Regierungskritische Medien haben es schwer

Apropos regierungsnahe Stiftung: Unter solch einer (der Mitteleuropäischen Presse- und Medienstiftung (KESMA)) wurden im Jahr 2018 fast 500 Zeitungen, Nachrichtenportale, Radio- und Fernsehsender zusammengeführt. Die Eigentümer dieser Unternehmen, die ihre Medien an die KESMA spendeten: Unterstützer*innen von Orbán und seiner Partei „Fidesz“.

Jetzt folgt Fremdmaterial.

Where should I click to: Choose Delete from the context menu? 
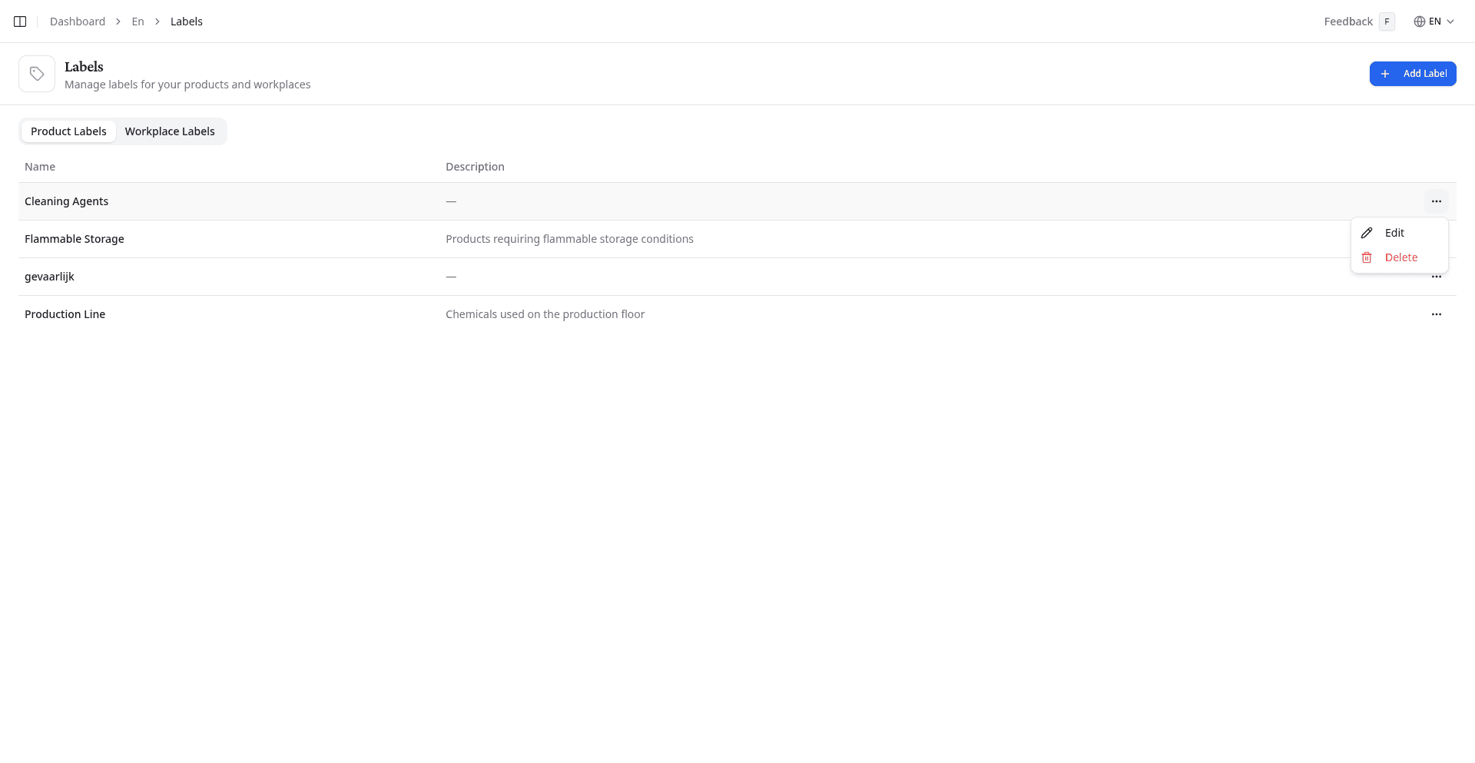1401,257
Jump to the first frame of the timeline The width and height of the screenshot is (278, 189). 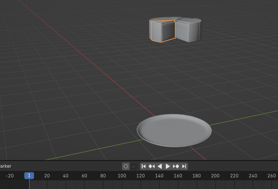coord(144,166)
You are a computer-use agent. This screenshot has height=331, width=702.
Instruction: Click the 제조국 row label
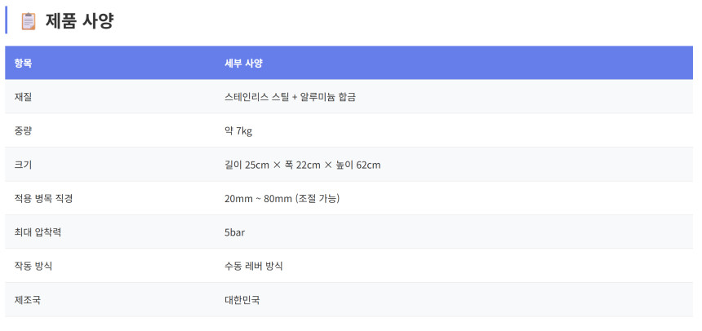click(27, 300)
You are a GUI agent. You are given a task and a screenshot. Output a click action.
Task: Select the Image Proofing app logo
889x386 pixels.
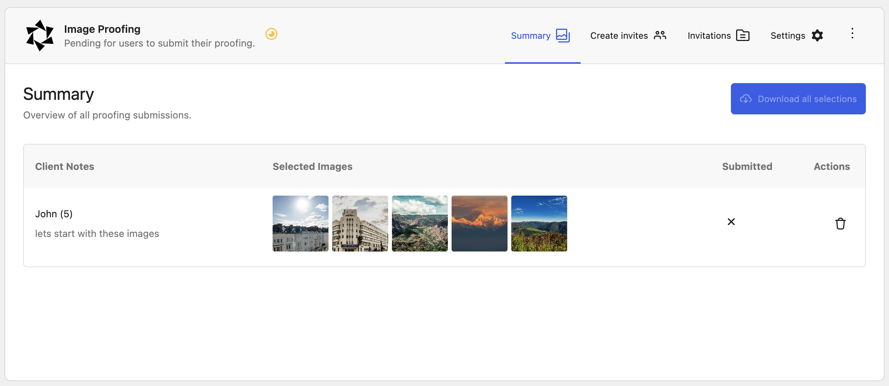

Ende 2023 brachte die ungarische Regierung ein neues Gesetz auf den Weg, das unabhängige Journalist*innen noch stärker in ihrer Arbeit einschränken könnte. Das „Souveränitätsverteidigungsgesetz“ sieht vor, dass eine neue Behörde meinungsbildende Personen oder Organisationen überprüft und dabei auch Zugriff auf Geheimdienst-Informationen hat. Die EU-Kommission hat deswegen ein Verfahren gegen Ungarn eingeleitet – nicht das erste. Auf der „Rangliste der Pressefreiheit“ von „Reporter ohne Grenzen“ steht Ungarn auf Platz 72 von 180.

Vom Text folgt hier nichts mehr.